So it’s a CBE for the most dashing player to represent his country. What on earth did he have to do to get a knighthood, asks Aidan Smith
What does Scotland’s greatest-ever footballer have to do to earn himself a knighthood? Aficionados of Kenny Dalglish will think I mean their idol and maybe if you loved Jim Baxter, Jimmy Johnstone or Billy Bremner the most you’d be arguing their case right now – although you’d have to concede that a pronounced rascally nature could be viewed as an impediment to such an honour, had any of that trio still been alive to take ownership of the title. No, I’m talking about Denis Law.
The King, The Lawman - or as we should call him now, Denis Law, CBE. Not Sir Denis, though, and that seems a shame, if you think such things matter, and maybe a small tragedy as well. I repeat: what does he have to do? Is being the most dashing, brave, ingenious, inspirational, heroic player to represent his country – and to perform with distinction in England and on the continent, becoming the first and probably last Scot to be anointed European Footballer of the Year – not enough?
He cannot do any more on the field of play, on the Field of Dreams, because he’s 75. He’s not prominent on TV, radio or in the newspapers, shouting his mouth off as a rent-a-gob pundit, which obviously makes it more difficult for civil servants in charge of the New Year Honours to notice him and, if they’re old enough, be reminded of his brilliance. But his modesty, surely, is another thing in his favour.
Who are football’s knights and what are their achievements? No one would quibble with the honour being given to Stanley Matthews, the imperishable England winger who won 54 caps when far fewer internationals were played and a famous FA Cup final pretty much by himself.
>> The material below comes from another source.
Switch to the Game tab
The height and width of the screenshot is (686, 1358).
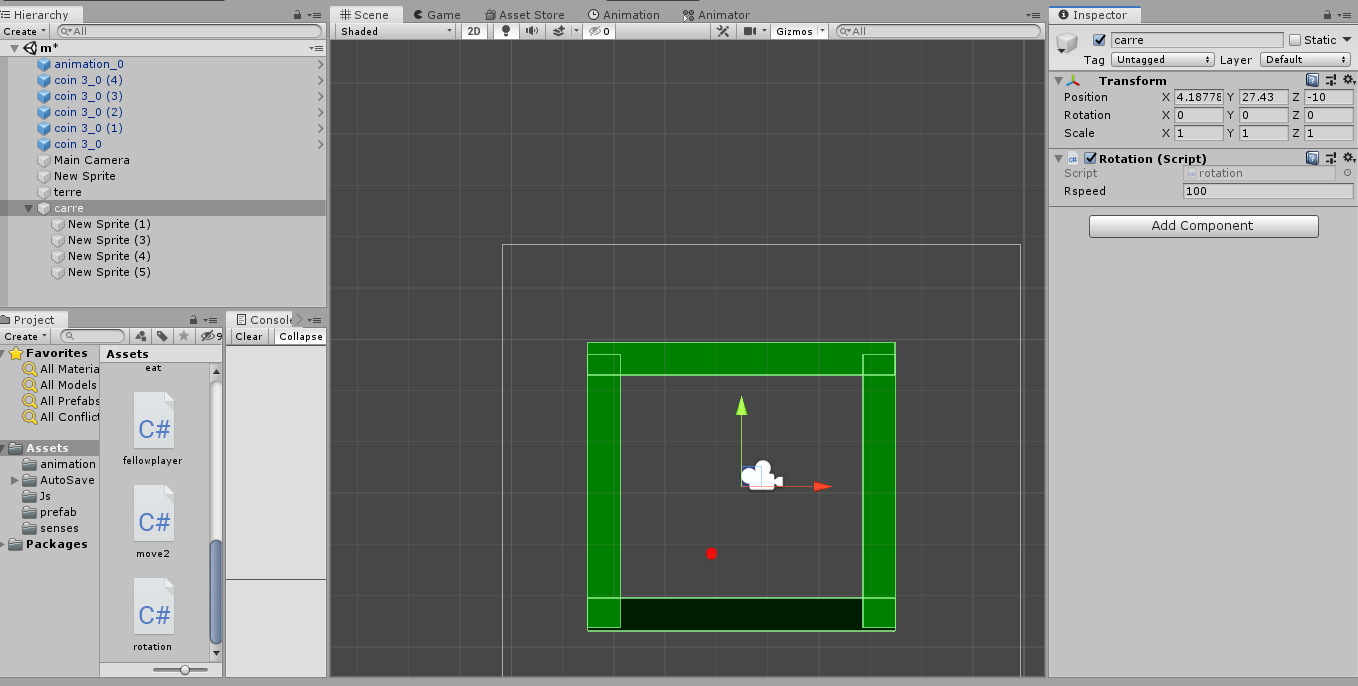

He was knighted in 1965 while still playing – still the only footballer so decorated – before finally hanging up his boots at the age of 50.
There would be no dispute either about the knighthood awarded to Bobby Charlton, a World Cup-winner with England and a European Cup-winner with Manchester United - but Charlton would be the first to admit that his team-mate Law had been vital to Man U’s ascent to the summit of continental football, even though injury had cruelly prevented him from playing in the 1968 final.
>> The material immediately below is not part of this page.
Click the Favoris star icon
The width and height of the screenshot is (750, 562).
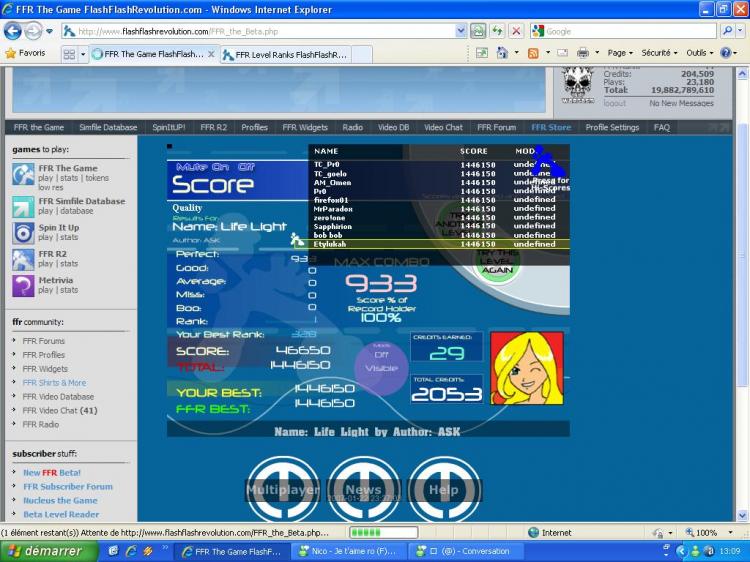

So, too, would Man U’s manager, Law’s countryman Matt Busby, who became Scotland’s first footballing knight the year after the victory. But, as every Scottish schoolboy of a certain age will remind you, Man U were only the second British club to win the trophy, following Celtic 12 months before. Why no knighthood for their manager Jock Stein? That’s another story, deserving of another rant.
Charlton had to wait until 1994 for his honour. There were hardly any football knights and then suddenly there were quite a few, as Tony Blair’s New Labour, who’d already invited loutish pop bands to No 10, strove to cement their populist appeal. Another notable England wingman, Tom Finney, became a Sir in 1998, followed later than year by the hat-trick hero of 1966, Geoff Hurst. Alex Ferguson – the second and to date only other Scot – was knighted in 1999.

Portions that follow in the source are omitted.